Dennett and others like him, who are fearful and distrusting and want to tell scientists when to shut up, have good reason.  We live in a borderline personality disordered world; and a world where many have committed and will commit the naturalistic fallacy—a way of thinking, by the way, which is also probably ancient and hard-wired.


But to fight illogical and psychologically unhealthy people by covering up the truth or shutting up, seems infantilizing and the wrong way to go. (We should be working toward helping people to become more logical and healthy!) Plus, when people see and feel certain truths as self-evident, and are told these 'truths' are not true, it makes people angry and crazy. And rightfully so. Here are several 'truths' about human nature that many people feel and see, but have been told (by some) are not true, from Pinker's TBS. It comes from a long list of 'discoveries' about human nature that he believes makes unlikely "the Utopian Vision that human nature might radically change in some imagined society of the remote future." (I'm a tad more optimistic than Pinker.)   

"The universality of dominance and violence across human societies...and the existence of genetic and neurological mechanisms that underlie it....The partial heritability of intelligence, conscientiousness, and antisocial tendencies, implying that some degree of inequality will arise even in perfectly fair economic systems, and that we therefore face an inherent trade-off between equality and freedom....The biases of the human moral sense, including a preference for kin and friends, a susceptibility to a taboo mentality, and a tendency to confuse morality with conformity, rank, cleanliness, and beauty.") (p.294)

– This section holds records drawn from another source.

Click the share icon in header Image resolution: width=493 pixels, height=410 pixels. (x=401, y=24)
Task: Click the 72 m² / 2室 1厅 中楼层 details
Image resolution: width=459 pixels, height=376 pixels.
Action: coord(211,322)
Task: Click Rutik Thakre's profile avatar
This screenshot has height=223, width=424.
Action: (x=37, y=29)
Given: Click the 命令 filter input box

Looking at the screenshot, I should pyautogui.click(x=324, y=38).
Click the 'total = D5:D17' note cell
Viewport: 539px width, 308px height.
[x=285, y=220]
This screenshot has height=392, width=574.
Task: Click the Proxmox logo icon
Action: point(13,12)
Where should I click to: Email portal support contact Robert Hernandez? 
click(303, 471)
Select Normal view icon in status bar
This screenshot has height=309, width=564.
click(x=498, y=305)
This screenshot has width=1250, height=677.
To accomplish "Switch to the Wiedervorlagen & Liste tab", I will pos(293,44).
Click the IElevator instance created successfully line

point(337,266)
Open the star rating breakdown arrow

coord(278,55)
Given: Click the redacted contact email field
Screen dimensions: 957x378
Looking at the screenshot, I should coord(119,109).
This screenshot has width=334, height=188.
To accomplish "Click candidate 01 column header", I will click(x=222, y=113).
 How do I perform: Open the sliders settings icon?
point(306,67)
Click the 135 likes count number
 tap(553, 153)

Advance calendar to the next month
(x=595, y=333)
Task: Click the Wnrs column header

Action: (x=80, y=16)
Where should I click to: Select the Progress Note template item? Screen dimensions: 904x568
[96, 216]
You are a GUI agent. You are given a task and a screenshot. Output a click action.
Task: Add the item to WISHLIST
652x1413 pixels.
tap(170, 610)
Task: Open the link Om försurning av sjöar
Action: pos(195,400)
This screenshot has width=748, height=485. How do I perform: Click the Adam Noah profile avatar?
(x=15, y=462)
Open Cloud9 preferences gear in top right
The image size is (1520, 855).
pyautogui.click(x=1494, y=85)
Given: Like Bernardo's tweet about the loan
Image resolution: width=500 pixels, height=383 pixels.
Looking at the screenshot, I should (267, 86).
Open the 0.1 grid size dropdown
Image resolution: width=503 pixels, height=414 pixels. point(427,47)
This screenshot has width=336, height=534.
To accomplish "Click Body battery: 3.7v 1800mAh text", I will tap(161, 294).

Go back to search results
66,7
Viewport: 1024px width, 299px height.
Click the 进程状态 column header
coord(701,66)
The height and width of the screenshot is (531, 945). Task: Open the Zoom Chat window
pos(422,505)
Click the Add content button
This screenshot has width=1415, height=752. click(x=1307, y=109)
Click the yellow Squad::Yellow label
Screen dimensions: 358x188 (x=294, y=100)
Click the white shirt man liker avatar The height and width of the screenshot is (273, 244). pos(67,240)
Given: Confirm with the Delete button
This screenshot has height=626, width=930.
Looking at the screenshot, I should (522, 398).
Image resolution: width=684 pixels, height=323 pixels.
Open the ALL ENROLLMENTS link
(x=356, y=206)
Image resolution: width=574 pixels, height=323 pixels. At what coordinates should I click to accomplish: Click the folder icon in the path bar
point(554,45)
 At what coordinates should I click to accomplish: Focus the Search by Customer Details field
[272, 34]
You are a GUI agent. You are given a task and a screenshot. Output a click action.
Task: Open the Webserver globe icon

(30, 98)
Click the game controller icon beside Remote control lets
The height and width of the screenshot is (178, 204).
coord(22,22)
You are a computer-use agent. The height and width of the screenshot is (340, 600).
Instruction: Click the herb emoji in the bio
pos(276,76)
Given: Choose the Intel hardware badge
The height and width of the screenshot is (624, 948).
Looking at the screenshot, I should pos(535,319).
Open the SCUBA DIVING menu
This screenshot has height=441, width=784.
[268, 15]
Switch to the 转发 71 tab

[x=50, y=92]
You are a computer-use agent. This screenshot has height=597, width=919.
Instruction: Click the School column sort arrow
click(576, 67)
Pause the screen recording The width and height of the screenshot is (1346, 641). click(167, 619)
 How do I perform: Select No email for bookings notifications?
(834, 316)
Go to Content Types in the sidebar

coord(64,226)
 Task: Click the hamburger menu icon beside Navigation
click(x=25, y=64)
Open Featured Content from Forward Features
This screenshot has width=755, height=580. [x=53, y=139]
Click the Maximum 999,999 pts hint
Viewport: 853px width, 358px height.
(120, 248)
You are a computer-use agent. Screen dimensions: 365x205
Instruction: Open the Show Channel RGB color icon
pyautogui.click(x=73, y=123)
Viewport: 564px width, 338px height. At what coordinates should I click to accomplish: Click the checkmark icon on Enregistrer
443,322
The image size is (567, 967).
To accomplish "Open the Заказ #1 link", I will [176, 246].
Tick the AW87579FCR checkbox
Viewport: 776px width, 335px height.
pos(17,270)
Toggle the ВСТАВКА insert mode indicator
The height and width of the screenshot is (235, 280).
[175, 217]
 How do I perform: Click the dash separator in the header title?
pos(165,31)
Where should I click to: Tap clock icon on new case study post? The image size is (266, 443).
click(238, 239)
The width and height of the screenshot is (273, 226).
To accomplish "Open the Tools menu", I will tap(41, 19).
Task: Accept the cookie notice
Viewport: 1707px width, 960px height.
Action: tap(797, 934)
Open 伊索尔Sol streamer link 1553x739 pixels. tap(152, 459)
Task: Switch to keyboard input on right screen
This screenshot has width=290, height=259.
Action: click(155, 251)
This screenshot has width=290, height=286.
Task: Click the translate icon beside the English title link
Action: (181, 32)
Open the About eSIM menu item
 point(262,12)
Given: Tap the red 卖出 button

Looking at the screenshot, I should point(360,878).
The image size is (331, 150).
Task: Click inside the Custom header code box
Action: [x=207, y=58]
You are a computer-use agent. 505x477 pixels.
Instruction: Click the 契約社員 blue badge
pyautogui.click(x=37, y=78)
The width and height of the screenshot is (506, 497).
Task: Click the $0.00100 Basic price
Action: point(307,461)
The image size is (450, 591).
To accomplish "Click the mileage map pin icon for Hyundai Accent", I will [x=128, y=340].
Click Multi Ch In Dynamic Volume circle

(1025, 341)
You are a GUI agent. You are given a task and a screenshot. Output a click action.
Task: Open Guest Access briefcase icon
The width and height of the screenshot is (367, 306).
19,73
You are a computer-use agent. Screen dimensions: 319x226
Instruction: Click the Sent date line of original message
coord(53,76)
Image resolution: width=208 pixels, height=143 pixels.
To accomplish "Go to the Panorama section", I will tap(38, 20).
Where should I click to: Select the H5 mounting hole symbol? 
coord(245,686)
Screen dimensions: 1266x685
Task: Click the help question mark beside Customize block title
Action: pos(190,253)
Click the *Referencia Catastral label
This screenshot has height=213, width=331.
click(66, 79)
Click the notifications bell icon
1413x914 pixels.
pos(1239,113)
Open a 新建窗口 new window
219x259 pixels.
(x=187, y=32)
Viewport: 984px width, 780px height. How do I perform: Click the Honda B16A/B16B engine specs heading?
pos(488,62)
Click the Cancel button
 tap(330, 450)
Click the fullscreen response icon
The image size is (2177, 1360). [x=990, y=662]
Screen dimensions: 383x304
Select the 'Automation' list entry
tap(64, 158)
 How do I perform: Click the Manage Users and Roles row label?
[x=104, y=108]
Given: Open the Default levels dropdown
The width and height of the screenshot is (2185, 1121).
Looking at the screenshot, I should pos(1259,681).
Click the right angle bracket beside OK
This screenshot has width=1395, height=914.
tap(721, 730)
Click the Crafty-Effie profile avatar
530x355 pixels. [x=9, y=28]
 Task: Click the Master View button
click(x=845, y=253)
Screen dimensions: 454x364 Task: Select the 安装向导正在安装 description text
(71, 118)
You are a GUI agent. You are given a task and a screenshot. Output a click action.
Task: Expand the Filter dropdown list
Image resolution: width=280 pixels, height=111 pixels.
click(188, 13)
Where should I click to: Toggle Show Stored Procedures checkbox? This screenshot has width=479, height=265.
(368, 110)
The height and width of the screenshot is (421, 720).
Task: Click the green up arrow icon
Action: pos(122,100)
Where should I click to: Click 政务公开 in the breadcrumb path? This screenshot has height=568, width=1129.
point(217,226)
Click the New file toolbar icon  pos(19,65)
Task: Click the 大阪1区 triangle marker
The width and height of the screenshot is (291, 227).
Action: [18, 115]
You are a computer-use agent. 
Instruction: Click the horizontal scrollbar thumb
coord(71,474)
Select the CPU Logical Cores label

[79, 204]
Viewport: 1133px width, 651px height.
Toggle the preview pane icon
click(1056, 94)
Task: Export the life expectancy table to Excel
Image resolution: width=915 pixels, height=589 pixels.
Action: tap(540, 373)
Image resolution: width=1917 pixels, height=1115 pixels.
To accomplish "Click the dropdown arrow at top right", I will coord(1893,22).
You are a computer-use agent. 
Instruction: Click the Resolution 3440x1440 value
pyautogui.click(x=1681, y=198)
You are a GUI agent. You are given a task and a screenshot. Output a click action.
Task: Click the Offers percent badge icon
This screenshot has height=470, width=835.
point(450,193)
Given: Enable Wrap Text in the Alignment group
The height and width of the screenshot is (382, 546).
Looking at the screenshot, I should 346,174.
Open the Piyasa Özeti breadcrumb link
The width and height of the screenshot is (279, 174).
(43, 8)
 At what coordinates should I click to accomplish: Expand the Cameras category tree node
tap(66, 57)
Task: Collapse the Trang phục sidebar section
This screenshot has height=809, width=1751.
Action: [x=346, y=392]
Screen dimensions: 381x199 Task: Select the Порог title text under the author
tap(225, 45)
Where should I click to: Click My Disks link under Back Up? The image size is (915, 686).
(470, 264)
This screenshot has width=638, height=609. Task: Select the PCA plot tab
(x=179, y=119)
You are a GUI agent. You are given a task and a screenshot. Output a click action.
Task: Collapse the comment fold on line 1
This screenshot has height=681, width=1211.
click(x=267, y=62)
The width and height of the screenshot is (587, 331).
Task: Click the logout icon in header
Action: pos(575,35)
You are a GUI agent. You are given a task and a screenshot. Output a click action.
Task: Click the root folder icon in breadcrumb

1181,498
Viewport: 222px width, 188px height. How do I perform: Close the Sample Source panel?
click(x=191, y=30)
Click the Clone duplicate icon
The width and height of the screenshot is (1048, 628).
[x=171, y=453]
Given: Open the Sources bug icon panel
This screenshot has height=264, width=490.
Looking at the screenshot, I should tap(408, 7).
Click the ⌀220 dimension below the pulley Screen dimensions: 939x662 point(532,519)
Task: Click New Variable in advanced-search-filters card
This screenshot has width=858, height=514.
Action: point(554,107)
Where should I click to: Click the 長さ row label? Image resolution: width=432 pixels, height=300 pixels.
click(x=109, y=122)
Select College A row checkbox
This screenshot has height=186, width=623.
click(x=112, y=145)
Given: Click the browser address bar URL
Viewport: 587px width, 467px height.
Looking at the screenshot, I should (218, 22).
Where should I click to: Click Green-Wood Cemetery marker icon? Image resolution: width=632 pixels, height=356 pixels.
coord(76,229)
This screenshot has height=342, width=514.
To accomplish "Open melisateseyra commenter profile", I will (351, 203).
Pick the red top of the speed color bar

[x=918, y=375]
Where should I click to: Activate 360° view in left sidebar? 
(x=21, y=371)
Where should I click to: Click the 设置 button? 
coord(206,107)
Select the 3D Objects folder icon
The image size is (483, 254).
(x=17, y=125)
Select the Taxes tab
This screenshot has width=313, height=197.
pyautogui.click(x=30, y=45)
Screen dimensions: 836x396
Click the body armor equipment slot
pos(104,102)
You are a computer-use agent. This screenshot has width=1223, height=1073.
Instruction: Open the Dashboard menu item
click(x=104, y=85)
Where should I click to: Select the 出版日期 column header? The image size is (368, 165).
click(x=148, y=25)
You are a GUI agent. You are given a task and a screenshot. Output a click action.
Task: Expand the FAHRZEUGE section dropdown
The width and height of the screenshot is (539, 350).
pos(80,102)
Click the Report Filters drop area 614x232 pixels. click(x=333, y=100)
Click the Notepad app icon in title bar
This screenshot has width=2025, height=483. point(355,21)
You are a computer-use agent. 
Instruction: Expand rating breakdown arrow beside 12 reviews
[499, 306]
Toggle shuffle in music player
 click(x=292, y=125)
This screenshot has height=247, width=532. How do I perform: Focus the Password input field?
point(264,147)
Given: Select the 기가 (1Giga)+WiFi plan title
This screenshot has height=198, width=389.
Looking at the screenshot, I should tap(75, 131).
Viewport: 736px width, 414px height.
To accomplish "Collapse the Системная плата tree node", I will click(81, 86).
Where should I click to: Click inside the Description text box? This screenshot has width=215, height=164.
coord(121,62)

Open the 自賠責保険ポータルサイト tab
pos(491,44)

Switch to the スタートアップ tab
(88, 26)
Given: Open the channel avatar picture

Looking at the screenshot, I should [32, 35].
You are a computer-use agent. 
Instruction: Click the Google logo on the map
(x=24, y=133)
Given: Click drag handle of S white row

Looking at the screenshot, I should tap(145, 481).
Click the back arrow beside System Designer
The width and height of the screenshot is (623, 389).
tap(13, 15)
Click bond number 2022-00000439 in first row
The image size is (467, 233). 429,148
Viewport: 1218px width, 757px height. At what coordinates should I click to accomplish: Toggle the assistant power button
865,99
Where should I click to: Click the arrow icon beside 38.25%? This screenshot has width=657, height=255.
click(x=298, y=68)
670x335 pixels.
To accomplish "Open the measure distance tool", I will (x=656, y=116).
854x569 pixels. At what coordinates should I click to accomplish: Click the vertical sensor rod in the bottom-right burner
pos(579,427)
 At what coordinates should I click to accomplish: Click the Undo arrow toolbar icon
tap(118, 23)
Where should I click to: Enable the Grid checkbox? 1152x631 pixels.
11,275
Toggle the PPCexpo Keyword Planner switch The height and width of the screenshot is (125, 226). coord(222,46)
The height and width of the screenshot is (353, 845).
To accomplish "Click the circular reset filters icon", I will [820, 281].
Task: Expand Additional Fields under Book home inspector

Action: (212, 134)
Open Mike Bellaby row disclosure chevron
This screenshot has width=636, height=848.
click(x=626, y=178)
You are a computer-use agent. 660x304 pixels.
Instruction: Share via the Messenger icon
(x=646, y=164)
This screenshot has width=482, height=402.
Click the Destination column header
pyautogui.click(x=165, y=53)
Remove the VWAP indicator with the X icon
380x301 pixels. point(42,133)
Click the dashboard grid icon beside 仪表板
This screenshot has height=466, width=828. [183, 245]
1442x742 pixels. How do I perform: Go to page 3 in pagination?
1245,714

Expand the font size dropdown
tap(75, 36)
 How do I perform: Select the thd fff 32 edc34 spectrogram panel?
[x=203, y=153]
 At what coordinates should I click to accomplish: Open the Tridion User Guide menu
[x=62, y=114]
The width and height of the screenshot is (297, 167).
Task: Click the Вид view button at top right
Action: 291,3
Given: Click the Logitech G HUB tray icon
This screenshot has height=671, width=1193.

I don't want to fight research and scientific inquiry into who we are—no matter who is doing it.  If it's good science, so be it. 3   What I will happily fight is evil—laws that hurt people. The fact is, we can fight for or against all sorts of issues on moral, legal, and political grounds, regardless of whether a human trait is considered innate, immutable, hard-wired, and/or essential. The place to put our oppositional energy, then, I think, is in the legal and moral sphere, not the scientific one. Because, regardless of what ‘knowledge’ researchers find, there’s no reason public policy has to be anything other than decent and humane. 4 g


1. Re this line from Dennett, says a philosopher engaged in the field:
"This is a self-serving and self-promoting attempt to form a new inquisitorial committee whose views must be taken as sacred. It's an attempt to displace the old inquisitors of evolutionary psychologyMargo Wilson, Martin Daly, and the clique at HBESwith a new clique.  It's also an attempt by Daniel Dennett to put himself on a par with the discoverers of DNA, with E.O. Wilson, and with Richard Dawkins.  In fact, Dennett's contribution to evolutionary psychologyor to "naturalism"seems marginal to me (with the exception of his phrase "the theory of self").


2. I see it all as epigenetic/cyclical process: epistemic tools shape minds, which shape knowledge and tools and minds, which infinitum; but I don't know what comes first, or if it's an appropriate question or even answerable!


3. And since the study of human nature is still, after all, a soft science, science can be fought by challenging such things as faulty assumptions, bad methodology, and specious conclusions.


4. Just recently, neuroscientists at Dartmouth published a study in the journal Nature Neuroscience which purports that we are now able to detect racism in the brain (via MRI scans). In response to the findings, Trevor Phillips, chairman of the Commission for Racial Equality in Great Britain, was quoted in the The Guardian as saying:

"We spend far too much time worried about trying to detect racism in people rather than circumscribing the behaviour which leads to bias," he said. "There are people who have racist attitudes who are perfectly fair and even-handed in the ways they treat people, and there are people who would think of themselves as committed anti-racists who consistently show bias in the way they behave."